The Culture of Printing, Design, and Bookselling in Havana
Guest post by David Sellers of Pied Oxen Printers
While visiting Cuba in December I came across several places in Havana’s Old Town (Habana Vieja) related to printing, graphic design and book-dealing. Taller Experimental de Grafica de la Habana (Callejon del Chorio) has a nice collection of old etching and lithographic presses and, most interesting, a c.1830s French iron hand-press. A 10-15 minute walk away is a restaurant named La Imprenta (Calle Mercaderes, 208), located in the former premises of a printing shop, with printing presses and bookbinding equipment in situ. Some of the restaurant’s chair backs are stenciled with information about typefaces, and stools are in the shape of letters. Another 5-10 minute walk leads to the palm tree lined Plaza de Armas, with its statue of Carlos Manuel de Céspedes, an early fighter for Cuban independence. The plaza also serves as Havana’s second-hand book market, with stalls cheek by jowl on all four sides of the square.
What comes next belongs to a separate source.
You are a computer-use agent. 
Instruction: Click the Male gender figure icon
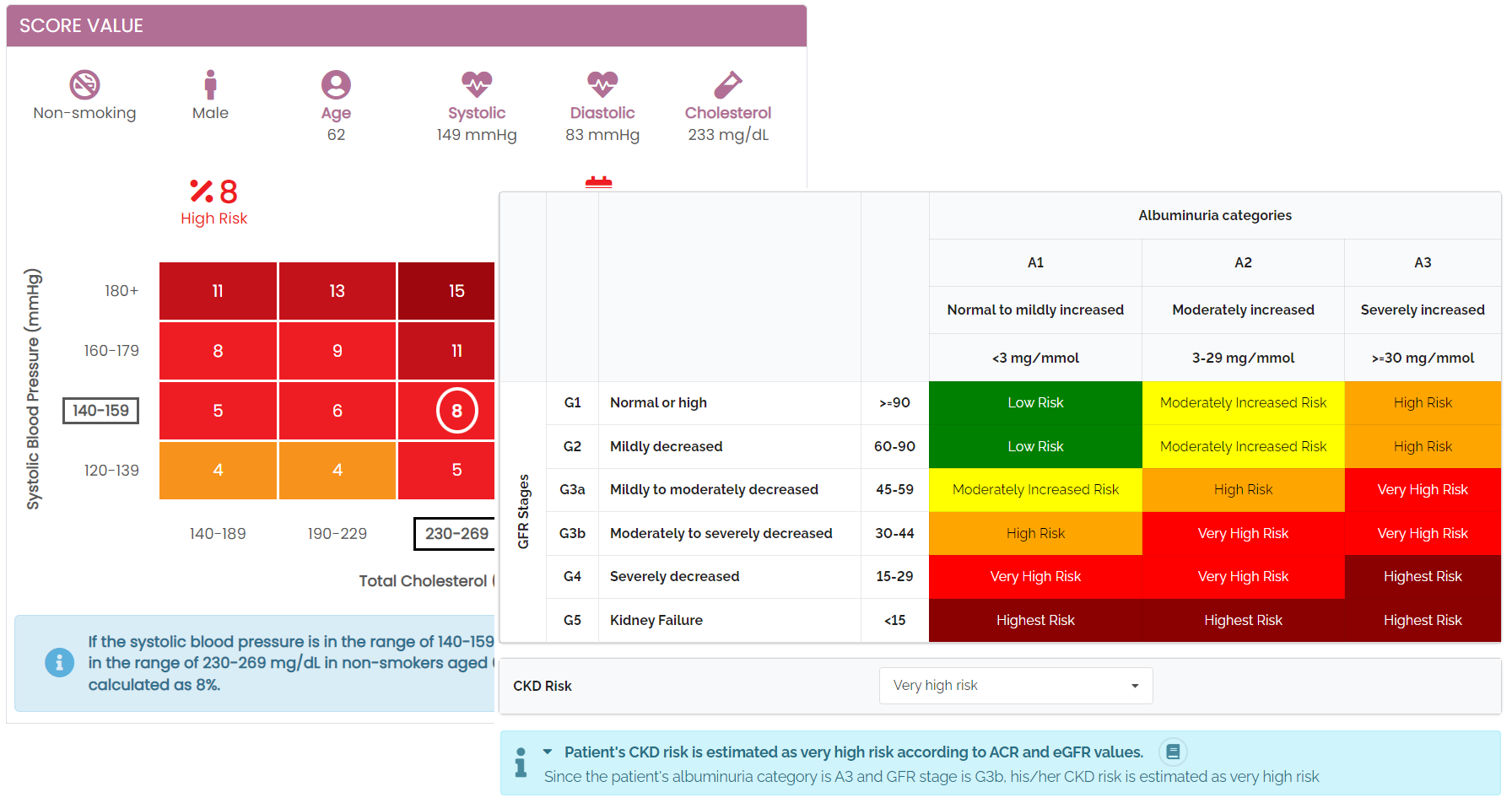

Another 10-15 minute walk in the direction of central Havana is a bookstore named Librería Fayad Jamís (Obispo 261), whose window had a very eclectic list of authors stenciled on its glass, including Hemingway, Cicero, Mayakovsky, Byron and Trotsky, among others. Note: While it’s easier to travel to Cuba at the moment, U. S. citizens must qualify for a general license (requiring only self-certification) or obtain a special license (a more time-consuming application process). Tourism is still not allowed.